Saturday, June 7, 2008

ACCORD and AVANCE: Good News for Type 2 diabetes...really.

At least according to what's out there in the media and in the medical blogsphere on the two large recent diabetes trials presented at the ADA and published in the NEJM, in my opinion everyone seems to have missed the big picture, and the good (not bad) news about diabetes.

Just look at the headlines:

NY Times: Tight Rein on Blood Sugar Has No Heart Benefits
AP: Intense diabetes therapy didn't cut heart problems
MSNBC: Aggressive diabetes care doesn't prevent deaths
and my favorite
Forbes: Not So Sweet

Even Dr. Centor, in an excellent commentary on how the findings of these studies relate to problems using performance measures (which I agree with), does not mention anything positive..

The issue at hand is that though we use the hemoglobin A1c, a measure of overall sugar control, as a target for diabetes treatment which has been proven to prevent small vessel (microvascular) diabetes complications such as blindness and kidney problems, we have never proven (with scientific rigour) that it prevents larger vessel (macrovascular) disease such as heart attacks and stroke. The thought was that if there was a large study that treated even more aggressively (target A1c is usually recommend at less than 7%, normal A1c which is not currently a target is less than 6%), this might prove the point.

The Action to Control Cardiovascular Risk in Diabetes Study (ACCORD) looked at 10,251 type 2 diabetics (more than a third with a prior stroke or heart attack) with a median hemoglobin A1c of 8.1% and randomized them to receive intensive therapy (targeting an A1c below 6.0%) or standard therapy (targeting an A1c from 7.0 to 7.9%). At a year the groups achieved A1c's of 6.4% and 7.5% respectively, but after several years there was not real difference in combined hearts attacks, strokes or deaths in either groups (352 vs. 371), there was a statistical difference in death (257 vs 203), and the intense arm was stopped early.

The Action in Diabetes and Vascular Disease: Preterax and Diamicron Modified Release Controlled Evaluation (ADVANCE) trial was a similarly designed European study 11,140 patients with type 2 diabetes, except the targets for the intense group was less than 6.5% and not less then 6.0%. Interestingly the A1c's achieved by both sets of patients was nearly identical to ACCORD (6.5% vs.7.3%). The also found no difference in combined heat attacks, strokes and deaths; but fortunately found no difference in deaths from the intensive group as seen in ACCORD.

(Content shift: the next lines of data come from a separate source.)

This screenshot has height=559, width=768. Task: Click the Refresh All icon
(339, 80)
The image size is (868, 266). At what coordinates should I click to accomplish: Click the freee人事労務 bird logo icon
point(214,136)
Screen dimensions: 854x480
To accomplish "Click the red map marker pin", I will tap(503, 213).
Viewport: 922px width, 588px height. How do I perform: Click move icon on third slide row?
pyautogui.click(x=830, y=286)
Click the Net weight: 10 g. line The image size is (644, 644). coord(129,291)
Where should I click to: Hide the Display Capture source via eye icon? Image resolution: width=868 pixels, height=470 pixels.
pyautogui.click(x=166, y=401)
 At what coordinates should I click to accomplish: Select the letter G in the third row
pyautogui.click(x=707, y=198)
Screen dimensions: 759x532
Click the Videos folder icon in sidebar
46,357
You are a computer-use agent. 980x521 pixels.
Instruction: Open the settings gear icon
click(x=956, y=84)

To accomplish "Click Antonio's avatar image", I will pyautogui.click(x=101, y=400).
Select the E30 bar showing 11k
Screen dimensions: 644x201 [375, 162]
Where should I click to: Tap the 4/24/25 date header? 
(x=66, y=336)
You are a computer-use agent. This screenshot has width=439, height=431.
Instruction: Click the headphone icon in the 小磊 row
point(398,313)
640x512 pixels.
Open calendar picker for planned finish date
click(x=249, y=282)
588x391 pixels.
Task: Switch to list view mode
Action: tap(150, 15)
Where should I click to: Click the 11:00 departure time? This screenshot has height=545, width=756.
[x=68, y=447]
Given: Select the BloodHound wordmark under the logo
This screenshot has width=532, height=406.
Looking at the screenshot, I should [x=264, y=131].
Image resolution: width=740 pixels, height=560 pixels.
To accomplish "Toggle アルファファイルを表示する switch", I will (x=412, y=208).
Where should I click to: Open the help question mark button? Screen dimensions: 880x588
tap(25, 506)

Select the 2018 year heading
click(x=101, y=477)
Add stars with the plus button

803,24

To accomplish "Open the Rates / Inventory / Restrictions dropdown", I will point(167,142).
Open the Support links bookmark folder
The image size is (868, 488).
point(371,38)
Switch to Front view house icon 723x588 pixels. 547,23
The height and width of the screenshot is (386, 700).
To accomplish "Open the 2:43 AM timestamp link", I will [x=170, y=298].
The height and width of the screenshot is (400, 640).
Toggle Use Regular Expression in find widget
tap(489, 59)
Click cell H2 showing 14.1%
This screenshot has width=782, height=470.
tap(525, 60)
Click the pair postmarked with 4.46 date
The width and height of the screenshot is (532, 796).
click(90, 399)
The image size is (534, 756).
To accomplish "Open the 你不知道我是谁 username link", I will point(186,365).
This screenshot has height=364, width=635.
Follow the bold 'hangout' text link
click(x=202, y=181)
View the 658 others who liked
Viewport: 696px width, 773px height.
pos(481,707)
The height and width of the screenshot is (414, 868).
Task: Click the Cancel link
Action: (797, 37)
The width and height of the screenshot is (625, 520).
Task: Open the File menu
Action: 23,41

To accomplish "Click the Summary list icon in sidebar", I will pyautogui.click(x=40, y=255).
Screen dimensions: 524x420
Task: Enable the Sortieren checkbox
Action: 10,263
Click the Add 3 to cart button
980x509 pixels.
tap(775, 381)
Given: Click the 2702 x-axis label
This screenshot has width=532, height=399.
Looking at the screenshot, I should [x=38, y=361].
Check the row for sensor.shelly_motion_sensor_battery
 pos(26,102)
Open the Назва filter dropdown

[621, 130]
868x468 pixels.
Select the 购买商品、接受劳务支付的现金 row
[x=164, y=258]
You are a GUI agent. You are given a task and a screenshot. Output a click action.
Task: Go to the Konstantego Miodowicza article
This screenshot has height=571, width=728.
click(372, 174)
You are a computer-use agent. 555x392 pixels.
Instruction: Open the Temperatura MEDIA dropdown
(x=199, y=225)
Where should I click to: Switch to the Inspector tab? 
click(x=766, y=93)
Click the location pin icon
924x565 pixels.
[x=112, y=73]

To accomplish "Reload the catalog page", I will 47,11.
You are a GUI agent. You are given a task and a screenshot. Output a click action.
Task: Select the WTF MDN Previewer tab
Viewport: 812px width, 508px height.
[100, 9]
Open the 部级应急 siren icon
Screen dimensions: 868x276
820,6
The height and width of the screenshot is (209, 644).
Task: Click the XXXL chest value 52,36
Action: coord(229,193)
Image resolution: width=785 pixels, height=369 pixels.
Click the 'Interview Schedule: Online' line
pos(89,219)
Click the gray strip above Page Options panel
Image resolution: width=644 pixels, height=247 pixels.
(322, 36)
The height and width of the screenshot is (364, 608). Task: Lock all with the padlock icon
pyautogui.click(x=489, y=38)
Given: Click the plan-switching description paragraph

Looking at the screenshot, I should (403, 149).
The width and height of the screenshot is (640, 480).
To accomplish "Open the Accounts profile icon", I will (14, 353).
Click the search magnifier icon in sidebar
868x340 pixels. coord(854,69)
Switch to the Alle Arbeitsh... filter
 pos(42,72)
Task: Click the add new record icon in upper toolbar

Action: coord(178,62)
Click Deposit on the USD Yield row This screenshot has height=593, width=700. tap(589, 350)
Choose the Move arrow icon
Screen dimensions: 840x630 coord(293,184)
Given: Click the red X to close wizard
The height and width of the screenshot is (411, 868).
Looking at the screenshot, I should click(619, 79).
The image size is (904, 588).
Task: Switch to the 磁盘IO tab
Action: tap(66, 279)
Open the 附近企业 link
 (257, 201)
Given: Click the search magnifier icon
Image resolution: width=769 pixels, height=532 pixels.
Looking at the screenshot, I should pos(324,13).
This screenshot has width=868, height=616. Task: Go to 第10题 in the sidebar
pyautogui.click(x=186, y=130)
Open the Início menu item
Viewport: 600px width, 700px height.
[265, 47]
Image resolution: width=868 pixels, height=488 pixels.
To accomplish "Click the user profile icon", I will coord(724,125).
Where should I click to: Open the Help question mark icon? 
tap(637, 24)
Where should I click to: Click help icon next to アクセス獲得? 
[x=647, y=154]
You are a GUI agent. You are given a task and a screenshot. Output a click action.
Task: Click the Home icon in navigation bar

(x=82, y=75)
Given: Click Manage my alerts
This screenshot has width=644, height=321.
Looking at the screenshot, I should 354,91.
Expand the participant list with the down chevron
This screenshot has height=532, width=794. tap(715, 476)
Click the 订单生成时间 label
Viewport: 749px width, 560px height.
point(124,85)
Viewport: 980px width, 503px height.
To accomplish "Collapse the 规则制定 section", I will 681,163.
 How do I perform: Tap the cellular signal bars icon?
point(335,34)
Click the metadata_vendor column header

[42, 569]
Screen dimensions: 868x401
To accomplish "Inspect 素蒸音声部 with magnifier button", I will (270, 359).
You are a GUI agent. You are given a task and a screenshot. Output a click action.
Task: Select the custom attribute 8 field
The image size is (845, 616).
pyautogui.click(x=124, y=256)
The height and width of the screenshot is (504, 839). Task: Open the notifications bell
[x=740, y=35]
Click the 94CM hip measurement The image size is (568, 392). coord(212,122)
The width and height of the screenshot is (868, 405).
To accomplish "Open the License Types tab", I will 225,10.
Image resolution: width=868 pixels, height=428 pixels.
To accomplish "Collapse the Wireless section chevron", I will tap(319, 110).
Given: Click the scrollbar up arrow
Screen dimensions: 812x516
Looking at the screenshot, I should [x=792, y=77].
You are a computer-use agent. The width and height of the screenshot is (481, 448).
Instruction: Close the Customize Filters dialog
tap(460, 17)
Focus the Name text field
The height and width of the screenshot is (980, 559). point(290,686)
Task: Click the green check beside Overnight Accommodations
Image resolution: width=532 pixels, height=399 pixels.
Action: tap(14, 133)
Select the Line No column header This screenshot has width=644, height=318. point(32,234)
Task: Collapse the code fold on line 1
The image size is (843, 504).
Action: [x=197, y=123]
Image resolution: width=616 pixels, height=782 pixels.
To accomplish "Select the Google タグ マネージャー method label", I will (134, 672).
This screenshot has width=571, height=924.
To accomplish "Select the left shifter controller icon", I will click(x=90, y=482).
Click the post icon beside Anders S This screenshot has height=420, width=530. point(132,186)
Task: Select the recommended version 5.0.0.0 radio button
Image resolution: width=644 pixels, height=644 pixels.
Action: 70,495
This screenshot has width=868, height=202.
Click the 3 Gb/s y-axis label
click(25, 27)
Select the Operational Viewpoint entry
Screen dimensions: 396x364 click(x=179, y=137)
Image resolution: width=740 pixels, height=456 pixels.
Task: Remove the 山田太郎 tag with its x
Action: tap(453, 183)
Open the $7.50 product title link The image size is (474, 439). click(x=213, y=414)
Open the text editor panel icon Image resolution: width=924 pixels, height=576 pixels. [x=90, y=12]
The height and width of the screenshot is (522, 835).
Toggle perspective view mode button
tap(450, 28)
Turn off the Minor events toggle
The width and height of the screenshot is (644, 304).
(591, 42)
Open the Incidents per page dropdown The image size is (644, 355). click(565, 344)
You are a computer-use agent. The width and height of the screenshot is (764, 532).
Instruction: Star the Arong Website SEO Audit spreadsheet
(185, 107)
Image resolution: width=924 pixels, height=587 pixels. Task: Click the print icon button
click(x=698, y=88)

All of the reports (linked to above) point out that these studies failed to prove that aggressive treatment makes any difference in heart attacks or strokes, and in the case of ACCORD seemed to (surprisingly) cause more heart attacks. However, they are missing a majorly important finding of both studies. Treating diabetes aggressively is quite effective!

We already knew about microvascular disease, and ADVANCE showed us that this still holds to be true, with substantial reductions in early kidney disease. However, what is being overlooked is that both groups in both studies did much better than expected. In ACCORD, to show a statistical difference, the study enrolled enough patient based on research about event rates in diabetics. Based on their original calculations, there should have been about 500 heart attacks or strokes in the standard care group. However, there were only 371 in the standard care group, and even fewer in the intense arm. Death calculations were not published in the article, but I would imagine that though the death rate was (seeming paradoxically) higher in the intense arm, death rates in both arms were likely much lower than one would typically expect. Similarly, in ADVANCE, the found that after a mean of approximately 3 years of follow-up, it became apparent that the event rates (in the two groups combined) were lower than expected, and had to adjust their protocol, extending it by a year. Fewer events than anticipated in two very large studies seem like good news to me.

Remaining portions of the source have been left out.